(Saved data entries)
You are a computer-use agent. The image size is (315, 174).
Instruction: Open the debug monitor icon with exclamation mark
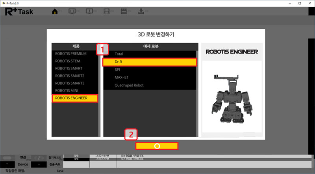click(89, 11)
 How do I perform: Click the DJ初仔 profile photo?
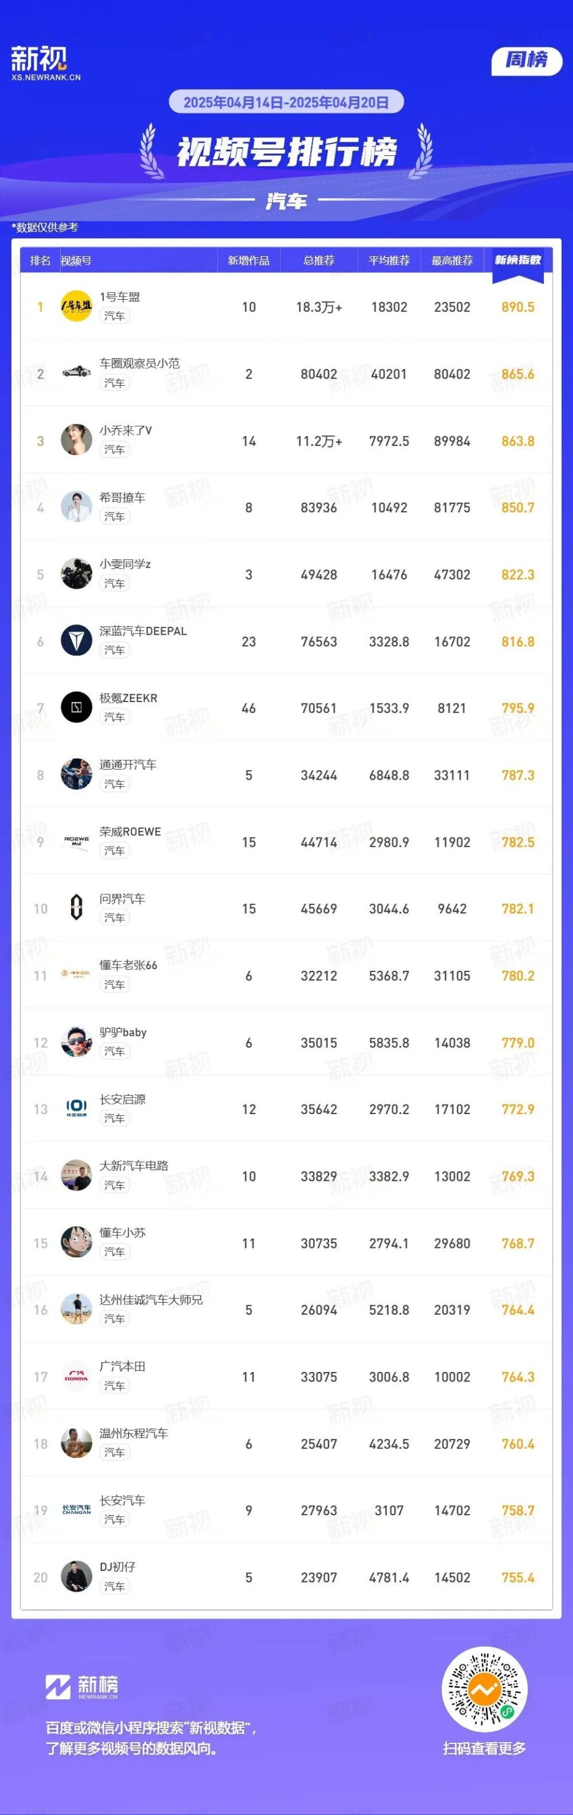click(76, 1577)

> _TASK DETAILS_: Return, exactly as they appear, the lines from the line containing "Instruction: Open the" through the end of the records above, both ends included, without pictures.

> _ANSWER TO THIS PROBLEM_:
Instruction: Open the debug monitor icon with exclamation mark
click(89, 11)
 How do I perform: Click the DJ初仔 profile photo?
click(76, 1577)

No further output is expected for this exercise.